[[ Data provided, beginning ]]
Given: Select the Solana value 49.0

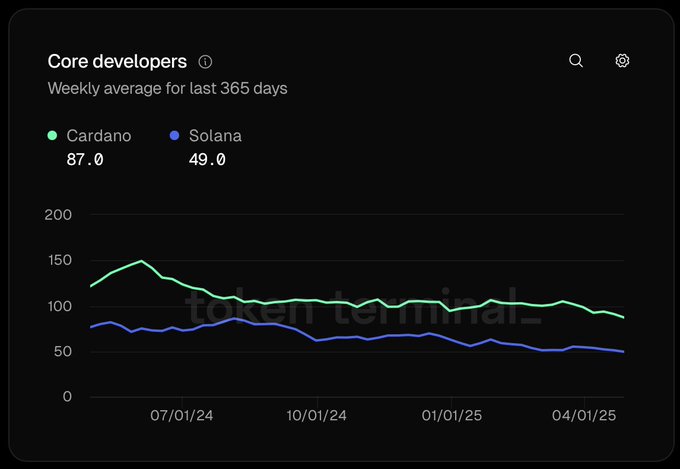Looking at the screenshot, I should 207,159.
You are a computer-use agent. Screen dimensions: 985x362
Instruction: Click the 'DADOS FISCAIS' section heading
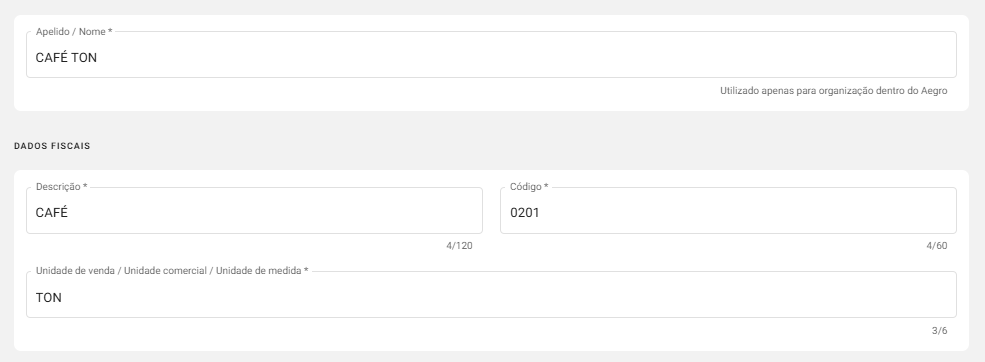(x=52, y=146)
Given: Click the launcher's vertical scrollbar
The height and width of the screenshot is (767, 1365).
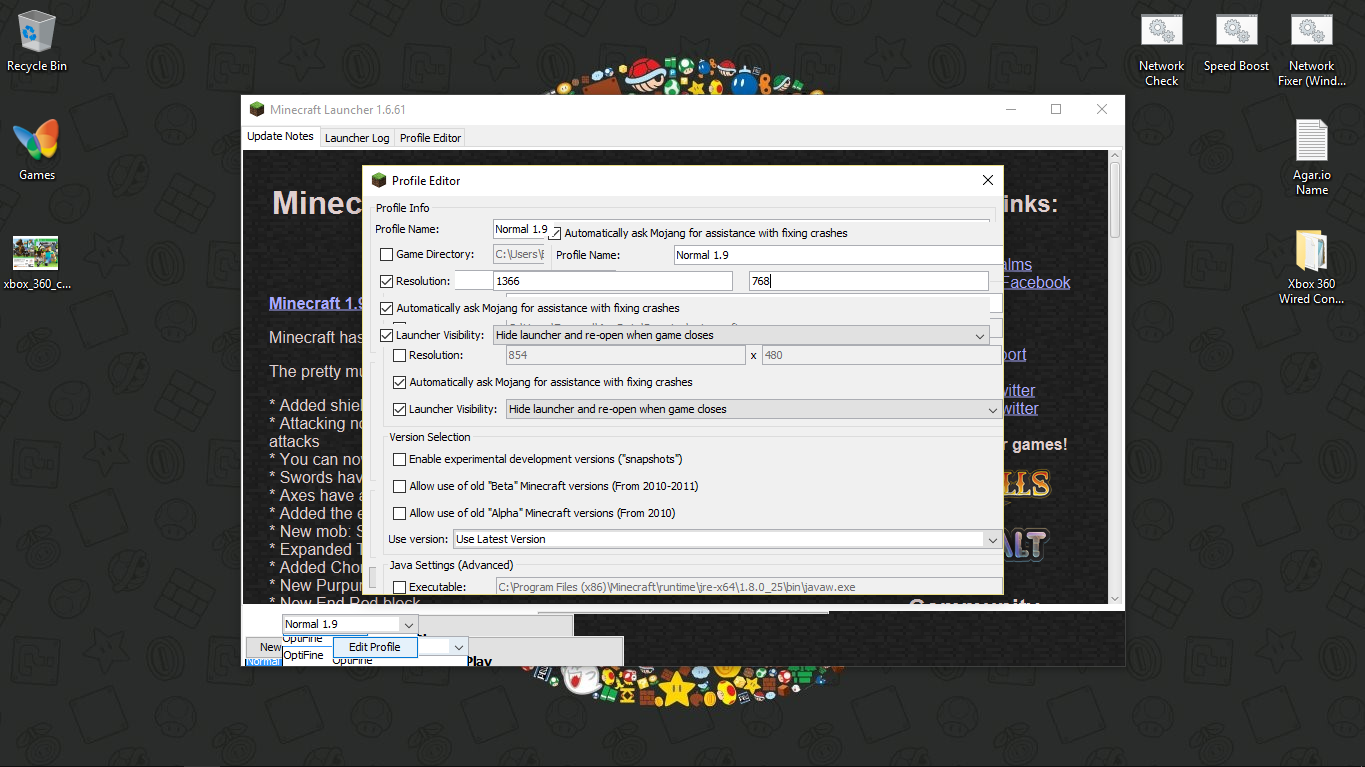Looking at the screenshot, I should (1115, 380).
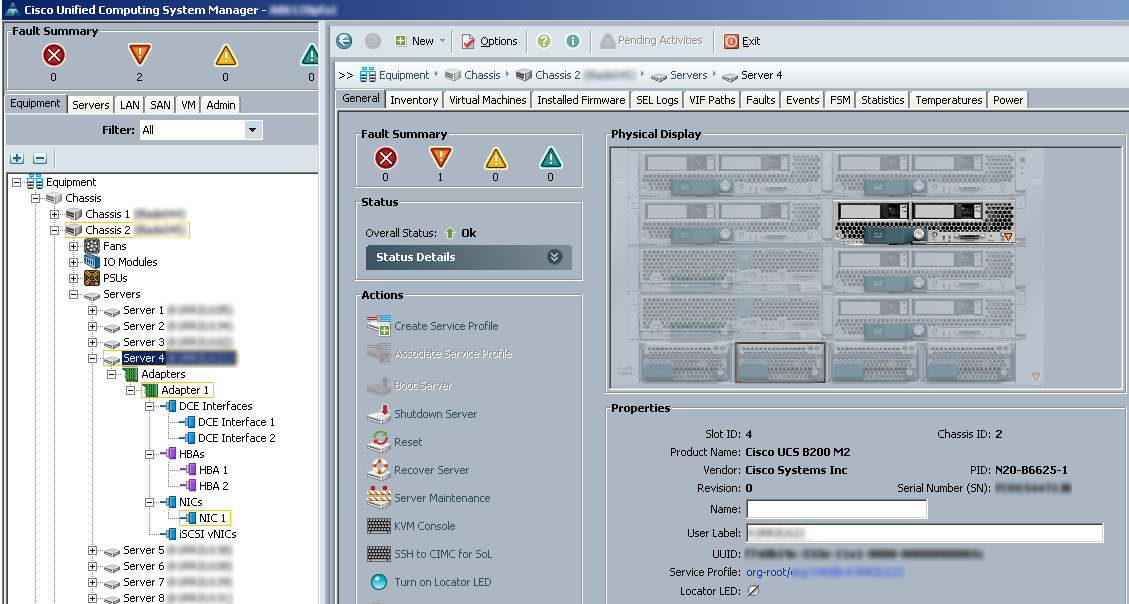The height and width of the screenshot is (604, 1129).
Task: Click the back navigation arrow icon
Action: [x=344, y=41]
[[ Data provided, end ]]
* **Required work**
Nothing but the lines from the line with "Given: Click the" through the last line of the data above should be printed, exactly as written and without pictures.

* **Completed exercise**
Given: Click the launcher's vertical scrollbar
The height and width of the screenshot is (767, 1365).
Looking at the screenshot, I should (1115, 380).
The height and width of the screenshot is (604, 1129).
Task: Click the back navigation arrow icon
Action: [x=344, y=41]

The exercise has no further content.